Além disso, o advogado/assistente poderá propor meios de prova, requerer perguntas às testemunhas, aditar a denúncia, e os articulados, participar do debate oral e arrazoar os recursos interpostos pelo Ministério Público, ou por ele próprio, em alguns casos. Parcela da doutrina e jurisprudência pátria, compreende, ainda, que o Assistente de Acusação poderá oferecer recursos mesmo quando o Ministério Público não o fizer. Deste modo, no caso da Mariana Ferrer, se houver assistente de acusação, este tem legitimidade para recorrer.

Ainda no que concerne aos recursos do assistente, segundo Aury Lopes Jr, poderá o assistente:

No que tange aos recursos, a regra geral é: o assistente somente pode recorrer se o Ministério Público não o fizer, ou seja, sua atividade recursal é supletiva. Quando o Ministério Público recorre, o assistente poderá apenas arrazoar junto, conforme o tipo de recurso utilizado. Mas o assistente somente pode recorrer da impronúncia e da sentença final?

Sim. Também pode, em caso de inércia do Ministério Público:

recorrer em sentido estrito da decisão que declara a extinção da punibilidade pela prescrição ou outra causa (art. 581, VIII, c/c art. 584, § 2º);

apelar, como assistente não habilitado, da decisão que absolve sumariamente o imputado (art. 397);

• apelar da sentença absolutória, condenatória (para majorar o valor da indenização fixado na sentença) ou declaratória de extinção da punibilidade, proferida por juiz singular;

utilizar o recurso de embargos declaratórios, quando a decisão impugnada contiver obscuridade, ambiguidade, contradição ou omissão (arts. 382 e 619);

ingressar com recurso especial e extraordinário, nos casos dos arts. 584, § 1º, e 598 do CPP, como define a Súmula 210 do STF, 601. (LOPES JR, 2020)

Ademais, nada impede que a vítima contrate um advogado desde a ocorrência do crime, para orientá-la, bem como, durante o inquérito, requerer diligências (art. 14 do Código de Processo Penal) e impugnar o arquivamento do inquérito (artigo 28, §1º, do Código de Processo Penal).
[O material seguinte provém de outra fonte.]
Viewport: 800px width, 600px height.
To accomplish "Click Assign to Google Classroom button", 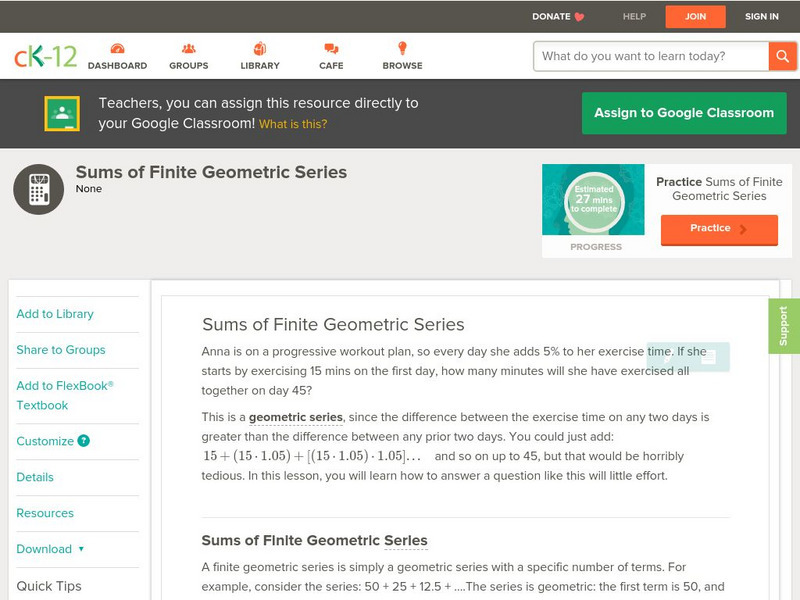I will (684, 113).
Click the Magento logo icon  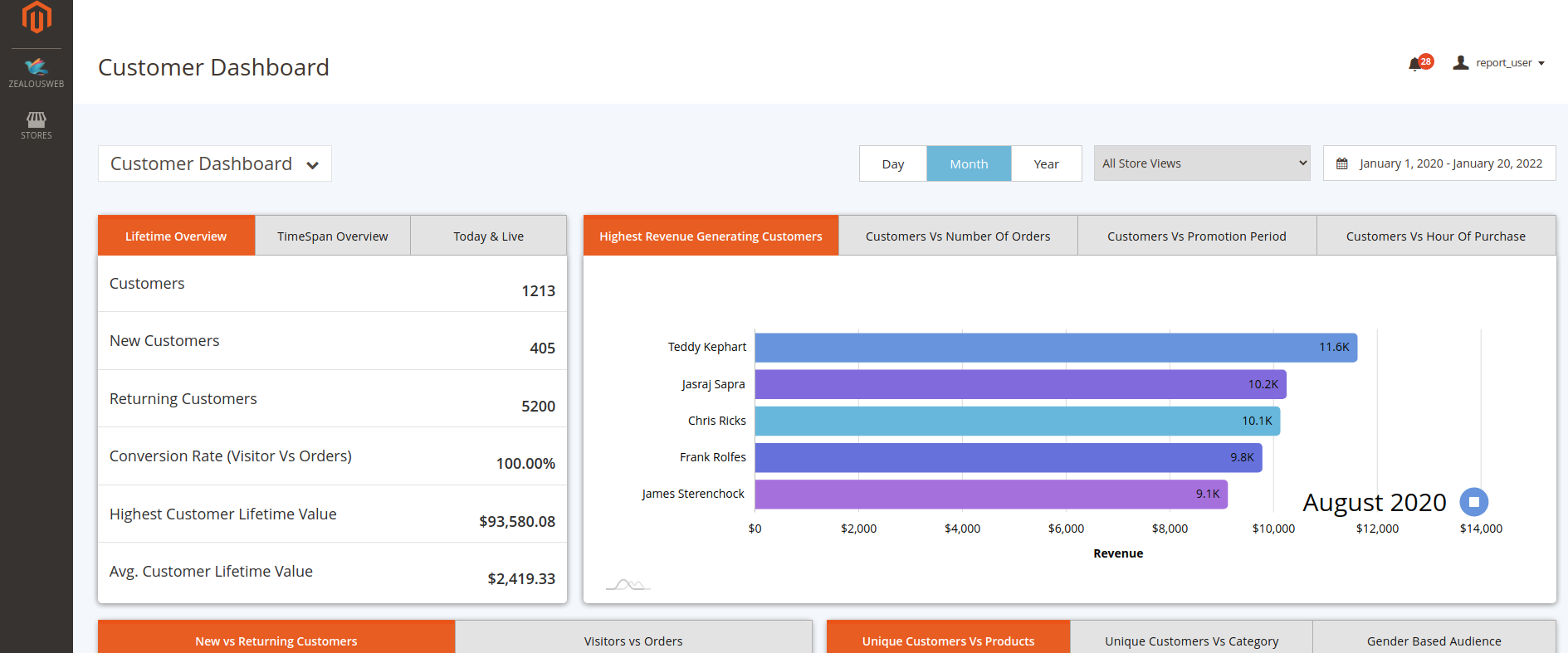point(37,17)
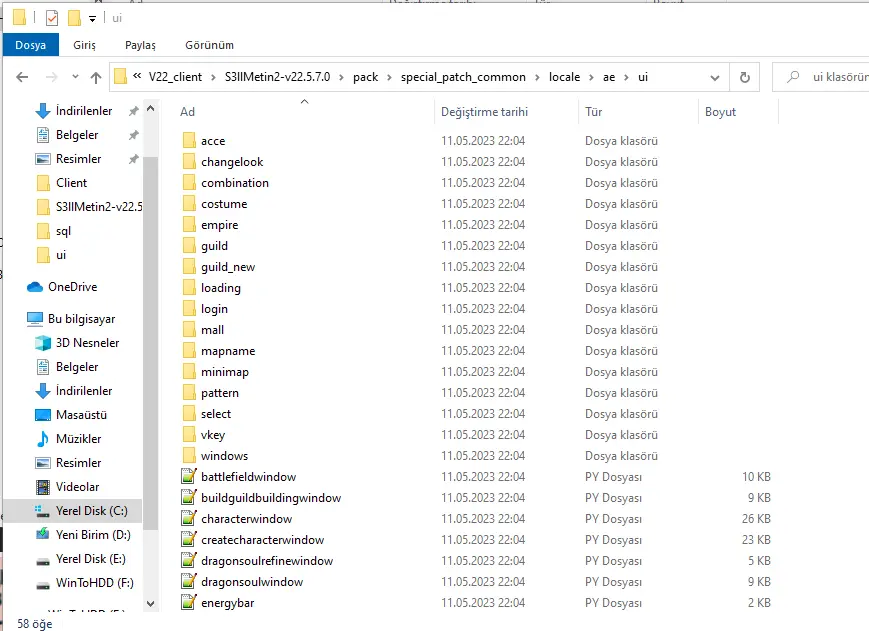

Mas, no que concerne ao Assistente de Acusação, este só será admitido após o recebimento da denúncia, e até o transito em julgado da sentença penal.

Necessita-se esclarecer que a temática Ação Penal e Assistente de Acusação, possuem inúmeras controvérsias na doutrina e jurisprudência brasileira, sendo temas extremamente complexos, que não podem ser exauridos num pequeno artigo.

Enfim, o recado a ser dado e a relevância desta temática surgem pela necessidade e possibilidade, da vítima de um crime, do ofendido ou dos seus sucessores buscarem um advogado para auxiliá-los e orientá-los, bem como, quando possível, atuar no processo, a fim de defender os interesses do contratante.